This week, the full issue includes fifteen Recommended Exhibitions, as well as twelve fresh Artist Opportunities.

I hope you enjoy Issue 175, and if so do forward it along! As always, questions and comments are welcome, so feel free to get in touch, H x


Recommended Exhibitions Opening This Week :

Shiraz Bayjoo - ‘To Desir, Mo Lamor’ Solo Exhibition - Copperfield, Borough (29th May - 2nd August, opening Wednesday 28th May, 6-8:30pm)

Copperfield presents Shiraz Bayjoo’s solo exhibition ‘To Desir, Mo Lamor’.

“While Bayjoo’s work is critical of human intervention — and predominantly European interference in the name of profit — it also carries with it a nod to the other side of humanity.
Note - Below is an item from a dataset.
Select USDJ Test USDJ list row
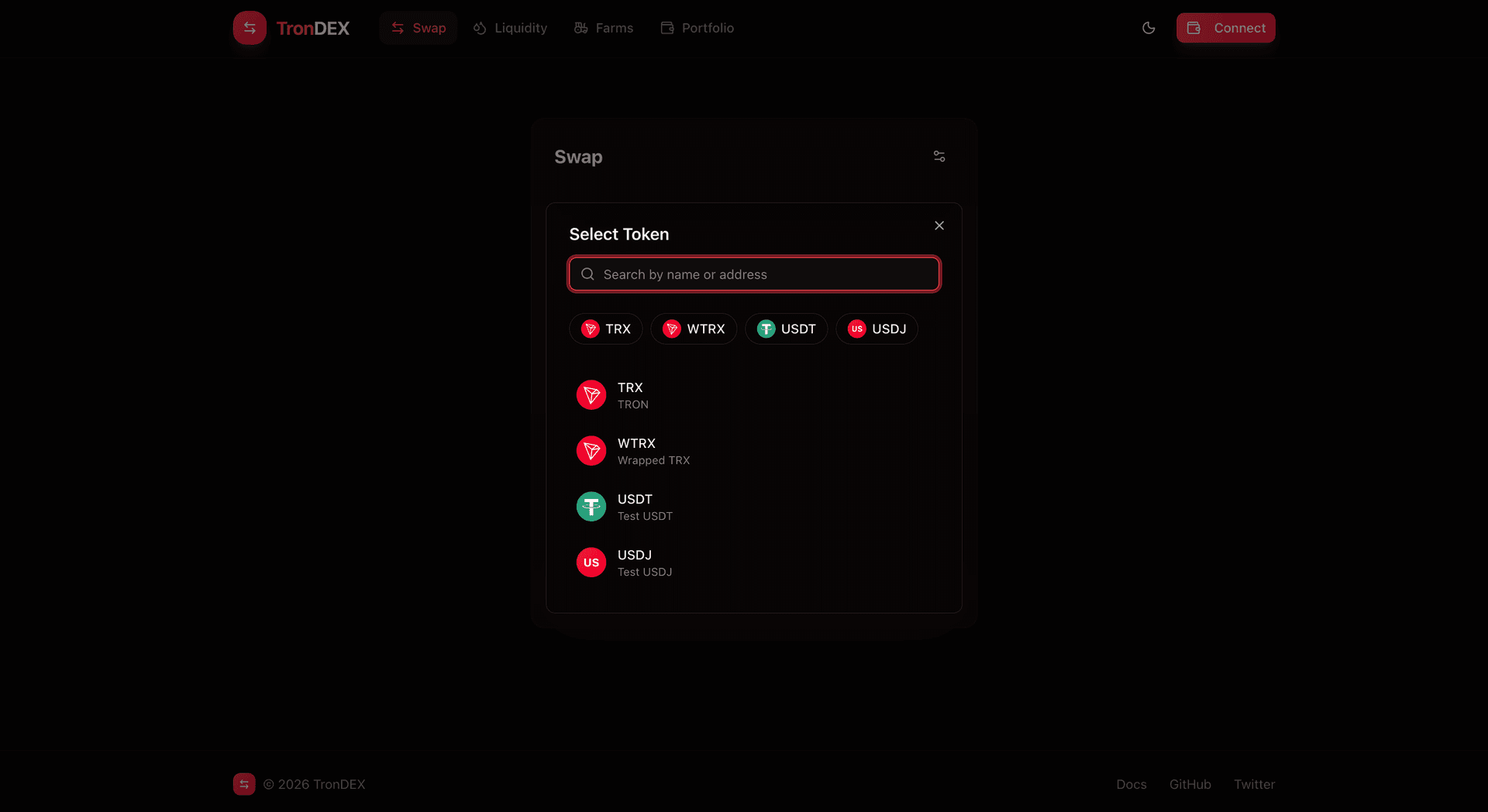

Somewhere right now there is a person nurturing and tending to a plant that otherwise would not exist. With a little consideration humanity could have avoided the need, but nonetheless someone cares and has continued to care from the point these preserved species no longer existed in the wild. It is with this same kind of care that Bayjoo carefully immortalises each plant in installation, on canvas, in ceramic and in sculpture.” - Copperfield

Paul Thek - ‘Seized by Joy. Paintings 1965–1988’ Solo Exhibition - Thomas Dane, 11 Duke Street, St James's (29th May - 2nd August, opening Wednesday 28th May, 6-8pm)

Thomas Dane presents ‘Paul Thek: Seized by Joy. Paintings 1965–1988’, curated by Kenny Schachter and Jonathan Anderson.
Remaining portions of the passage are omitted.